#### Lo que se pide 1:
Copia sin cambios las filas que van desde la que contiene "Where should I" hasta la última de las filas, ambas incluidas.

#### Texto:
Los duendes que viven bajo las
rocas en Islandia
LaNacion - domingo, 29 de
junio de 2014
Desde detrás de su escritorio en
el departamento islandés de autopistas en Reikjavik, Petur Matthiasson me
sonríe con calidez, pero también con firmeza.
"Permítame dejar algo muy
claro desde el principio: yo no creo en duendes", declara ante los
micrófonos de la BBC.
Levanto mis cejas e inclino mi
cabeza en dirección a la pantalla de su computador donde están desplegados los
planes de una nueva carretera en una ciudad vecina. Hay dos círculos amarillos;
en uno se lee "Iglesia de los duendes" y en el otro, "Capilla de
los duendes".
Matthiasson suspira.
"Ok", reconoce rendido.
"Pero no es cosa de todos los días que desviemos autopistas debido a los
duendes. Es sólo que en este caso, nos avisaron que había duendes viviendo en
unas de las rocas que estaban en la ruta de la carretera y nosotros tenemos que
respetar esa creencia".
Sonríe tímidamente y toma las
llaves de su auto.
"Venga le muestro dónde
viven los elfos", me dice con indulgencia.
El trabajo de construcción de la
autopista para conectar a la península de Alftanes con un suburbio de la
capital Reykjavik fue suspendido cuando unos activistas advirtieron que
perturbaría el hábitat de los duendes y un área protegida de lava virgen
La capilla, (que aparece en la
foto junto con Petur Matthiasson) es una roca serrada de unos 3,5 metros
El asunto se resolvió en parte
cuando una mujer local quien asegura que puede hablar con los duendes, se
ofreció de mediadora y los duendes acordaron que el camino podía ser construido
con la condición de que su capilla fuera cuidadosamente trasladada a otro lugar
La autoridad encargada de las
autopistas no reveló el costo de trasladar la roca pero informó que pesa 70
toneladas y tendrá que alquilar una grúa.
Las encuestas indican que más de
la mitad de los islandeses creen en los Huldufolk -la gente escondida- o al menos
piensan que es posible que exista.

#### Filas:

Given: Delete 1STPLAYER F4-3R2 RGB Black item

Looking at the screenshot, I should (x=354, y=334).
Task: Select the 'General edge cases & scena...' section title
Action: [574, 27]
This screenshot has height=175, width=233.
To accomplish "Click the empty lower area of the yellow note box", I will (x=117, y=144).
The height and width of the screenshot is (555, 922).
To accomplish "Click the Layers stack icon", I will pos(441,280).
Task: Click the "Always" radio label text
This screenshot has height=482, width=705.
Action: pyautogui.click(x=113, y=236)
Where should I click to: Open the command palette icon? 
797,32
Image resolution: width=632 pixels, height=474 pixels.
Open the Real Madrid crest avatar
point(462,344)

#### Lo que se pide 2:
Según la nota sobre los duendes de Islandia, ¿cuánto pesa la roca que hay que trasladar?

#### Resultado 1:
Where should I click to: Open the command palette icon? 
797,32
Image resolution: width=632 pixels, height=474 pixels.
Open the Real Madrid crest avatar
point(462,344)

#### Resultado 2:
Pesa 70 toneladas.